- Required action: Since only part of the material below is wanted, output exactly the lines from the one with "[menuitem] (1027, 15)" up to and including the one with "Educació (75, 546)".

- Data under study:
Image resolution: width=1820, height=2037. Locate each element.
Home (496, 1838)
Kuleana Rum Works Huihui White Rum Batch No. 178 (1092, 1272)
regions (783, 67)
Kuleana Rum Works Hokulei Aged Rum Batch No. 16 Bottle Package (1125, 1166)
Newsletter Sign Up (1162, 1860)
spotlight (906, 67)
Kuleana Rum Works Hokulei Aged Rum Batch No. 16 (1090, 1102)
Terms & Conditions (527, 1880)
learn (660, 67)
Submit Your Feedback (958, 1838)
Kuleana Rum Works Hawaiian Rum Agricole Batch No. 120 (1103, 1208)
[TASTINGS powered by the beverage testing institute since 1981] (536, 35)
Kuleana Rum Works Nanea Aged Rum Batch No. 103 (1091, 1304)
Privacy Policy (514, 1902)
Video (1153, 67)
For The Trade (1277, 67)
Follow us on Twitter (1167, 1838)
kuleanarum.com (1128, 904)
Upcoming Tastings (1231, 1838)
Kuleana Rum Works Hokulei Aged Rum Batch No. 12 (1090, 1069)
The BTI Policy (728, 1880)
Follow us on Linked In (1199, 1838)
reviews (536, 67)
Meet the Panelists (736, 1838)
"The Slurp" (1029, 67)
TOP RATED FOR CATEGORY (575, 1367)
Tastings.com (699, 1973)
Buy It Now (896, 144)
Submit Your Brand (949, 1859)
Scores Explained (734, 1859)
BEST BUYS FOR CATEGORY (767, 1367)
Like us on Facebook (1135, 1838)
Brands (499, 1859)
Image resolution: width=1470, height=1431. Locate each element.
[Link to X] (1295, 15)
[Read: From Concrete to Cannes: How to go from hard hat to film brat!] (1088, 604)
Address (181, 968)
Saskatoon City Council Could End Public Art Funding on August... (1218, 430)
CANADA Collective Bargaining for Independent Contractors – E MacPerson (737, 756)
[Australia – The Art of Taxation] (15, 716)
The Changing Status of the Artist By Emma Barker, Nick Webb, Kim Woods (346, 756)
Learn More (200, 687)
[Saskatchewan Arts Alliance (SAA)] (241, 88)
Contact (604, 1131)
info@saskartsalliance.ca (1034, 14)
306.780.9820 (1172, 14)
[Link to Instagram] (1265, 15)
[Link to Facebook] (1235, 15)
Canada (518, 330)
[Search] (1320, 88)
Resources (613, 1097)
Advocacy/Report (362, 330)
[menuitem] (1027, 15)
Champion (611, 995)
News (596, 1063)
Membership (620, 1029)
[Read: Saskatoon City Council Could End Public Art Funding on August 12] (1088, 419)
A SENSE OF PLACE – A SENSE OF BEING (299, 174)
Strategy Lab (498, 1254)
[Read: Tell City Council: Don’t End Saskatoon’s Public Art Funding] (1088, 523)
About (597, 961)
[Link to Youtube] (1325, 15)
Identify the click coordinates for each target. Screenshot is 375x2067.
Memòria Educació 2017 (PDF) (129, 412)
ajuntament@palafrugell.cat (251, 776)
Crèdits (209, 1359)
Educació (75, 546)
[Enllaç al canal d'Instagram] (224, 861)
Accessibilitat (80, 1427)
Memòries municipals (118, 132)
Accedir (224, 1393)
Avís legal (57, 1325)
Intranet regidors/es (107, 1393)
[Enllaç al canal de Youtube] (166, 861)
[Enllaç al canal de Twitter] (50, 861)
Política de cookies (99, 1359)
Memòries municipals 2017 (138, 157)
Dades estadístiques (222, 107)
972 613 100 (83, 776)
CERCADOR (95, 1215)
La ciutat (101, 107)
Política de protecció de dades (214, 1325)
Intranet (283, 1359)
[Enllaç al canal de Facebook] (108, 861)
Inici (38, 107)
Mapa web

- Finished task:
[menuitem] (1027, 15)
Champion (611, 995)
News (596, 1063)
Membership (620, 1029)
[Read: Saskatoon City Council Could End Public Art Funding on August 12] (1088, 419)
A SENSE OF PLACE – A SENSE OF BEING (299, 174)
Strategy Lab (498, 1254)
[Read: Tell City Council: Don’t End Saskatoon’s Public Art Funding] (1088, 523)
About (597, 961)
[Link to Youtube] (1325, 15)
Identify the click coordinates for each target. Screenshot is 375x2067.
Memòria Educació 2017 (PDF) (129, 412)
ajuntament@palafrugell.cat (251, 776)
Crèdits (209, 1359)
Educació (75, 546)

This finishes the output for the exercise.